For Saubhagya to succeed, incentivize the electricity distribution companies in all states

TERI Director General Ajay MathurAjay Mathur
Director General, The Energy and Resources Institute

The ambitious Saubhagya scheme announced by the Prime Minister seeks to provide free connections to the grid for about 40 million households, and standalone solar energy systems for about 10 million households.

Almost 1 lakh households would need to be electrified every day in 2018, given that it will take about 2-3 months for the programmes roll out, and that implementation would be slow during the 2 monsoon months next year. This is a huge implementation challenge, and one that will test our human, national, and institutional capabilities to the limit.

Earlier programmes to enhance connectivity have been successful in taking the electric wires to revenue villages; however, the continuing challenge has been the inadequate and unreliable supply of electricity on the wires. For Saubhagya to succeed, it would also need to incentivize the electricity distribution companies in all states to continue to supply electricity at tariffs that the rural consumers are willing and able to pay.

A key component could be renewable energy based micro/mini grids which can complement grid electricity in a cost-effective manner. The limited ability of rural consumers to pay for electricity also implies that innovative business models would be needed so that energy efficient fans, lights, TVs, and other equipment can be acquired by the newly connected households.

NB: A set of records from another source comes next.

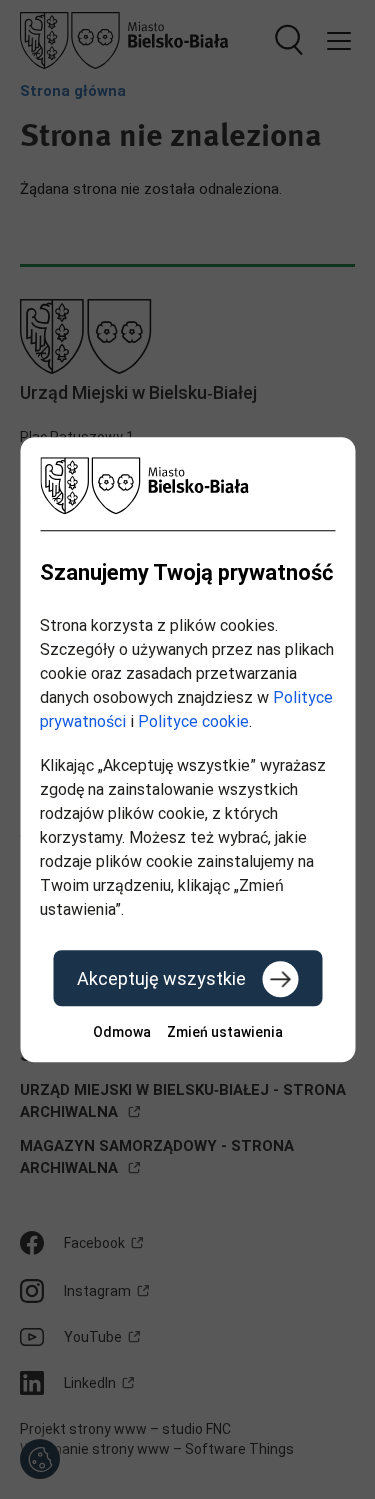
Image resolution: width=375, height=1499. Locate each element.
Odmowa (122, 1032)
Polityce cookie (193, 721)
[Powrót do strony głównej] (187, 485)
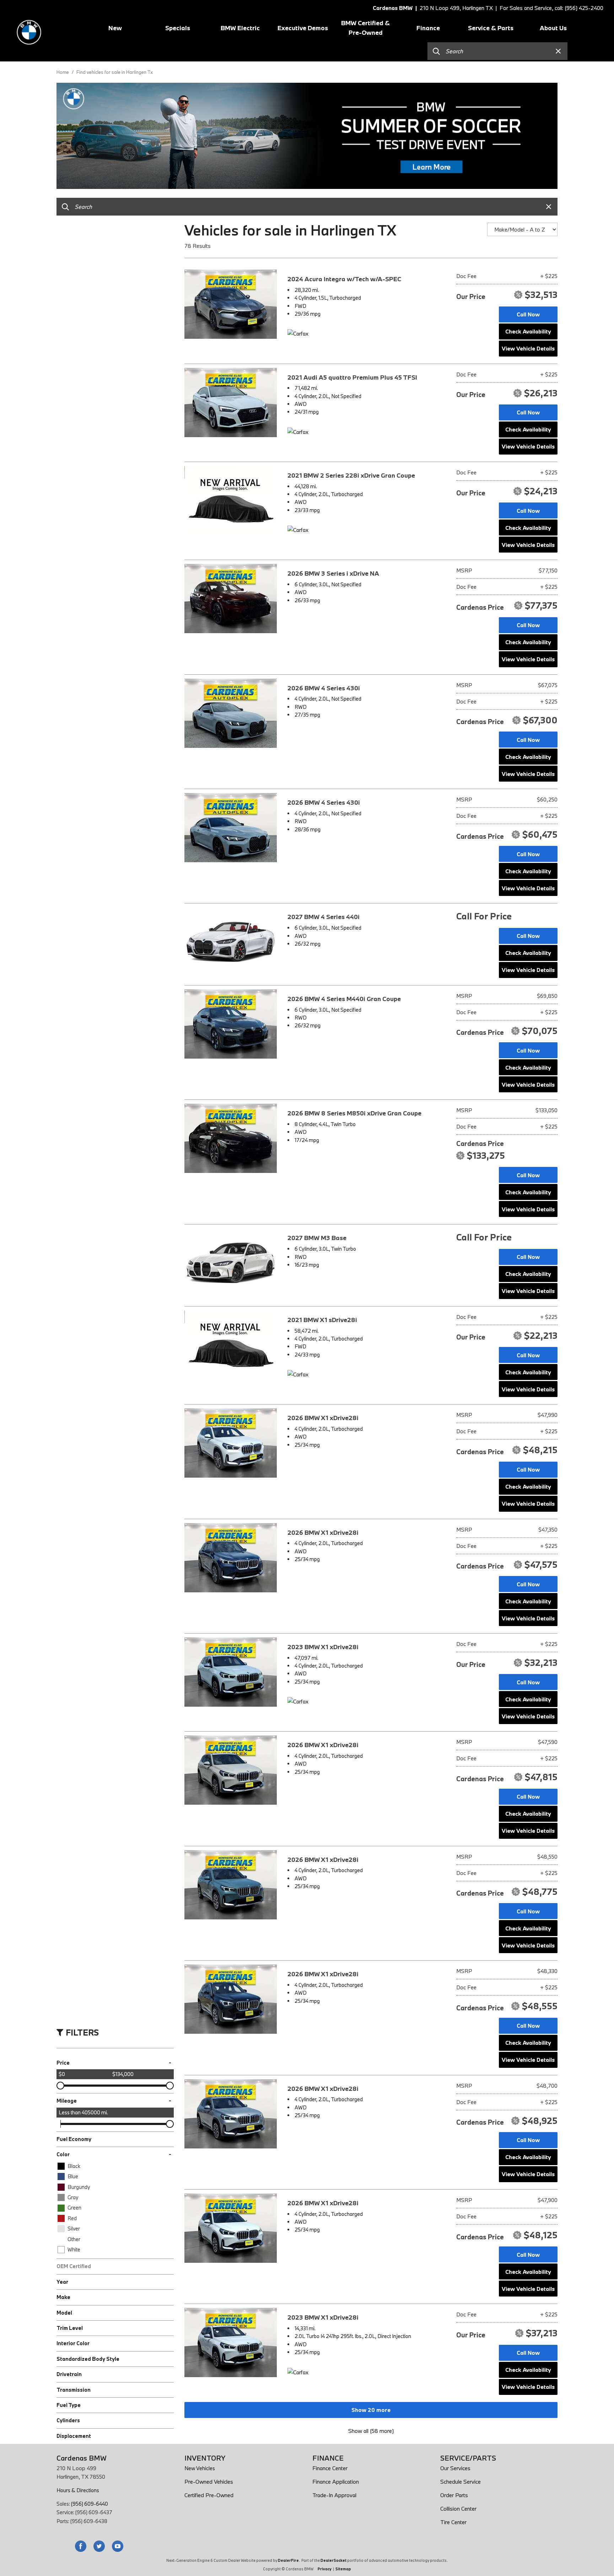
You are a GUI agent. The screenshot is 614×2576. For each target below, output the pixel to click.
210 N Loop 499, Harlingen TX (456, 7)
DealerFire (288, 2560)
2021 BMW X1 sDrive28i (322, 1320)
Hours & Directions (77, 2490)
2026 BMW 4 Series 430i (323, 688)
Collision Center (458, 2508)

Universal connectivity, especially universal reliable rural electricity supply provides a huge opportunity to also eliminate the 1.3 million premature deaths annually due to biomass burning in poorly ventilated rural kitchens. This underlines the importance of the call for the development of affordable electricity-based cooking technologies, and for support for start-ups that can provide these technologies in rural areas. If Saubhagya enables energy efficient electric induction cook-stoves to replace biomass chullhas, it will be a social investment worth every paisa that is invested.